Here are the 15 best quotes from “Buffett & Munger: A Wealth of Wisdom,” lightly edited and condensed for clarity:
Warren Buffett: “I knew when I met Charlie, after a few minutes in the restaurant, that this guy was gonna be in my life forever. We were gonna have fun together. We were gonna make money together. We were gonna get ideas from each other. We were gonna both behave better than if we didn’t know each other.”
Charlie Munger: “What I like about Warren is the irreverence. We don’t have automatic reverence for the pompous heads of all civilization.”
WB: “It goes well beyond buying a stock and selling it higher. He’s designed dormitories and helped build them. He’s worked at hospitals to understand how they can be made better, serve more people, and do it at less cost. Charlie’s worked on big problems, and he doesn’t need to. And Charlie has never shaded anything he’s told me since we met, in terms of presenting it to me in a different way than reality. He’s never done anything I’ve seen that’s self-serving. He makes me better than I would otherwise be. I don’t wanna disappoint him.” – describing what he admires about Munger.

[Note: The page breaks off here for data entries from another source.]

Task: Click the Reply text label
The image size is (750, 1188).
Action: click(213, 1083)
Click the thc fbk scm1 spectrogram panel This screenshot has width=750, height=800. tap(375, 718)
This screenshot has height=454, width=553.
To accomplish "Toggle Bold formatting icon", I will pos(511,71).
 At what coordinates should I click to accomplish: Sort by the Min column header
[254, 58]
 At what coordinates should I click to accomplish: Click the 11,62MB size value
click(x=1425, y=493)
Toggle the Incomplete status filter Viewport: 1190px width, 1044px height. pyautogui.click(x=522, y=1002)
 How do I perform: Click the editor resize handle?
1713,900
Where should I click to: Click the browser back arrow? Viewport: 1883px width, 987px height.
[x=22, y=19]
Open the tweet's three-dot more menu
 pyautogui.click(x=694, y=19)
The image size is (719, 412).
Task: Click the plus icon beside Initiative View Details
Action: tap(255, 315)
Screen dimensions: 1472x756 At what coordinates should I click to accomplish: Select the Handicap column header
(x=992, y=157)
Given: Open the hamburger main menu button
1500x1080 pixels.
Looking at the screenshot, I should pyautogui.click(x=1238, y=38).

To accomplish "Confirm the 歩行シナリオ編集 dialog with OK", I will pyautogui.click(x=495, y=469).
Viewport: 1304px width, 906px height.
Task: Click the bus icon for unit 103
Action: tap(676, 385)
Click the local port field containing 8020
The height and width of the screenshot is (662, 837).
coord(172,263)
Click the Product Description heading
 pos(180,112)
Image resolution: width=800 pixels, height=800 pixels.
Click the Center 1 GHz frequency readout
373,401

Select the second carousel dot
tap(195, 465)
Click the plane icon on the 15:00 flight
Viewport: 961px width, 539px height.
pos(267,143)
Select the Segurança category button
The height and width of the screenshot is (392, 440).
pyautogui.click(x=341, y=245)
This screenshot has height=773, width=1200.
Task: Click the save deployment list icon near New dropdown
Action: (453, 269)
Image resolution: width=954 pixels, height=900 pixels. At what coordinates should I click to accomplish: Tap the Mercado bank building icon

WB: “I never heard my dad say to me in my life, ‘Be sure you pay all your debts.’ But I just watched how he lived, and you wanna have certain people in life that you don’t want to disappoint. You wanna have people that make you a better person than you otherwise would be. Charlie does that for me now, but my dad did it for me early on.”
WB: “What really is great is if you can do what you want to do in life, and associate with the people you want to associate with in life. We’ve had that luxury now for 60 years or close to it. That beats 25-room houses and six cars.”
CM: “If it’s clear that something is a mistake, fix it quickly. It doesn’t get better while you wait.”
CM: “Think of how massively stupid that was. It was the lure of the really easy money that the idiot was paying you, being the prime broker for the jerk. They were all foolish. But Credit Suisse has managed to be the biggest fool of all.” – commenting on the Archegos fiasco earlier this year.
CM: “Robinhood is beneath contempt. It’s a gambling parlor masquerading as a respectable business. It’s basically a sleazy, disreputable operation.” – on the popular trading platform.
CM: “The regulators need to change laws now. But if you’re running a gambling parlor, you want the big players to gamble more furiously. We don’t wanna suck people into gambling for way more than they can afford.” – criticizing lax rules in the securities business.
CM: “Our wonderful, free-enterprise economy is letting all these crazy people go to this gross excess. The communist Chinese are avoiding it. They step in preemptively to stop speculation. I don’t want all of the Chinese system, but I certainly would like to have the financial part of it in my own country.”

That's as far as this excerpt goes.